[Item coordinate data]
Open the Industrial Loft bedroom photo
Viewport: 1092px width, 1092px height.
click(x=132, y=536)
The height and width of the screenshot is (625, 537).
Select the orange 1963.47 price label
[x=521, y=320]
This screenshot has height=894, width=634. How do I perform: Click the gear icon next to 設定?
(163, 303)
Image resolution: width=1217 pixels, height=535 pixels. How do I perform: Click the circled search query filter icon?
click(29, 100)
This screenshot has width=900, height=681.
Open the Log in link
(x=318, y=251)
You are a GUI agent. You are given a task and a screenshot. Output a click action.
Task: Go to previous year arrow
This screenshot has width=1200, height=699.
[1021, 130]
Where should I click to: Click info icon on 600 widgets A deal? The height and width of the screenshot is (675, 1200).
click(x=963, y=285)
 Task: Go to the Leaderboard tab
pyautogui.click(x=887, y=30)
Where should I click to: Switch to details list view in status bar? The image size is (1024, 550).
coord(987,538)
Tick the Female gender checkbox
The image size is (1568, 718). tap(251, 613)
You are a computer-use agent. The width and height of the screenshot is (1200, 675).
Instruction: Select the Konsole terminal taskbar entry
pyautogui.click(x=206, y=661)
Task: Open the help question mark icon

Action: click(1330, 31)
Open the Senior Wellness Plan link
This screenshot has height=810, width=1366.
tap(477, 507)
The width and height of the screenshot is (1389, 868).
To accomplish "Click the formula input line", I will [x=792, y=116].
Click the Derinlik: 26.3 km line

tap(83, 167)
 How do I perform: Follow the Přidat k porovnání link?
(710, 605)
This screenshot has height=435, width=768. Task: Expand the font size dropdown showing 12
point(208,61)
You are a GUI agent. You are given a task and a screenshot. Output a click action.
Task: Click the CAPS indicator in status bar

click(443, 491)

**YOUR INSTRUCTIONS:** Rewrite the entries above, switching "status bar" to "bottom toolbar" and leaving everything else unchanged.

**ANSWER TO THIS PROBLEM:**
Open the Industrial Loft bedroom photo
Viewport: 1092px width, 1092px height.
click(x=132, y=536)
The height and width of the screenshot is (625, 537).
Select the orange 1963.47 price label
[x=521, y=320]
This screenshot has height=894, width=634. How do I perform: Click the gear icon next to 設定?
(163, 303)
Image resolution: width=1217 pixels, height=535 pixels. How do I perform: Click the circled search query filter icon?
click(29, 100)
This screenshot has width=900, height=681.
Open the Log in link
(x=318, y=251)
You are a GUI agent. You are given a task and a screenshot. Output a click action.
Task: Go to previous year arrow
This screenshot has width=1200, height=699.
[1021, 130]
Where should I click to: Click info icon on 600 widgets A deal? The height and width of the screenshot is (675, 1200).
click(x=963, y=285)
 Task: Go to the Leaderboard tab
pyautogui.click(x=887, y=30)
Where should I click to: Switch to details list view in bottom toolbar? The image size is (1024, 550).
coord(987,538)
Tick the Female gender checkbox
The image size is (1568, 718). tap(251, 613)
You are a computer-use agent. The width and height of the screenshot is (1200, 675).
Instruction: Select the Konsole terminal taskbar entry
pyautogui.click(x=206, y=661)
Task: Open the help question mark icon

Action: click(1330, 31)
Open the Senior Wellness Plan link
This screenshot has height=810, width=1366.
tap(477, 507)
The width and height of the screenshot is (1389, 868).
To accomplish "Click the formula input line", I will [x=792, y=116].
Click the Derinlik: 26.3 km line

tap(83, 167)
 How do I perform: Follow the Přidat k porovnání link?
(710, 605)
This screenshot has height=435, width=768. Task: Expand the font size dropdown showing 12
point(208,61)
You are a GUI agent. You are given a task and a screenshot. Output a click action.
Task: Click the CAPS indicator in bottom toolbar

click(443, 491)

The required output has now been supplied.